China funds posted the biggest losses with $558 million of net withdrawals in the week ended June 19, followed by regional funds at $521 million, Citigroup’s Hong-Kong based chief Asian strategist Markus Rosgen wrote in a note to clients today. Foreigners net sold Asia by $3.6 billion in the week, with South Korea and Taiwan taking up the largest shares, he wrote.
The MSCI Asia Pacific Index slid 0.9 percent as of 11:59 a.m. in Hong Kong, adding to yesterday’s 4.1 percent slump after Federal Reserve Chairman Ben S. Bernanke said the central bank may end bond purchases by the middle of next year if the U.S. economy improves in line with Fed projections.
The Hang Seng China Enterprises Index, also known as the H-share index, has fallen 25 percent from its Feb. 1 high, with a 20 percent decline considered the threshold for a bear market. A crackdown on illegal capital inflows, efforts to rein in shadow banking and a campaign to control home prices have contributed to increased borrowing costs and a slump in equity prices.
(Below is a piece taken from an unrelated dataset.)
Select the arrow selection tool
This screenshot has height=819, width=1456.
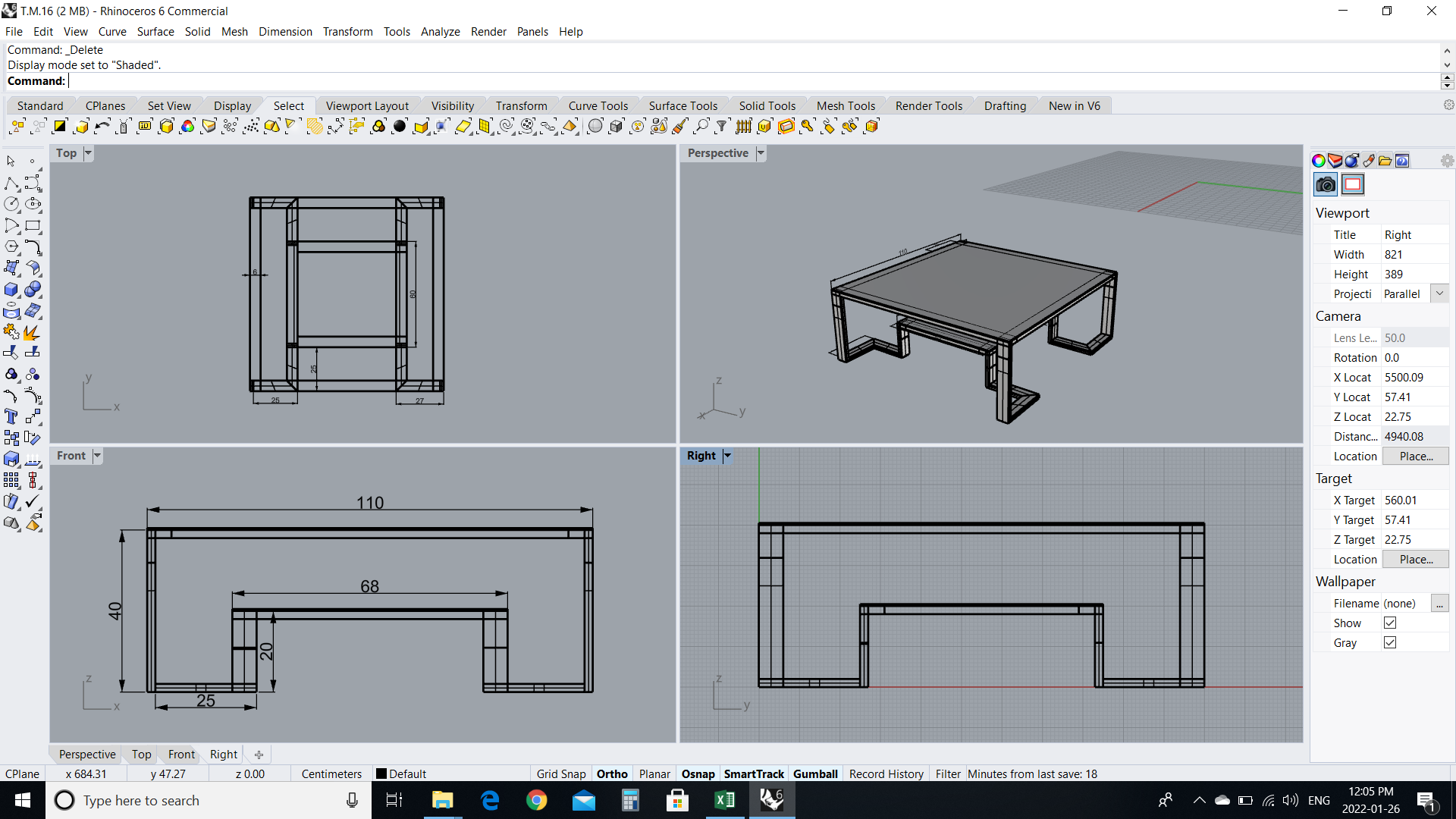tap(11, 161)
Inflows into Asia have slowed to $1.1 billion this year from the peak of $9.4 billion in March, Rosgen wrote. Foreigners bought a net $518 million of Japanese shares in the week, he said. Overall, bond funds saw $7.5 billion of outflows, while equity funds posted $4.8 billion of inflows, with most of that money going to North America, the report said.
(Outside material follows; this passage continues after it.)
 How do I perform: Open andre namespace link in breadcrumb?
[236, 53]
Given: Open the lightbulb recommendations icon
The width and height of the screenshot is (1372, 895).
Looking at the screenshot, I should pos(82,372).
Benchmark indexes in South Korea and Taiwan dropped at least 1.7 percent today. Thailand’s SET Index slid 2.7 percent, poised for its lowest close since December. Foreign investors sold a net $1.35 billion of Thai shares in June through yesterday, the most for a month since August 2011, according to exchange data compiled by Bloomberg.
The Thai stocks measure has plunged 16 percent since May 22, when Bernanke said U.S. policy makers may scale back stimulus efforts if the employment outlook improves sufficiently. The Fed may reduce the $85 billion monthly bond purchases by $20 billion at the end of its September policy meeting, a Bloomberg survey of economists showed.
In Indonesia, overseas investors sold a net $128 million of stocks yesterday, their 20th day of selling, data compiled by Bloomberg show. The Jakarta Composite Index tumbled 3.2 percent today, heading for the lowest close since February 5. The gauge has lost 14 percent after reaching a record on May 20.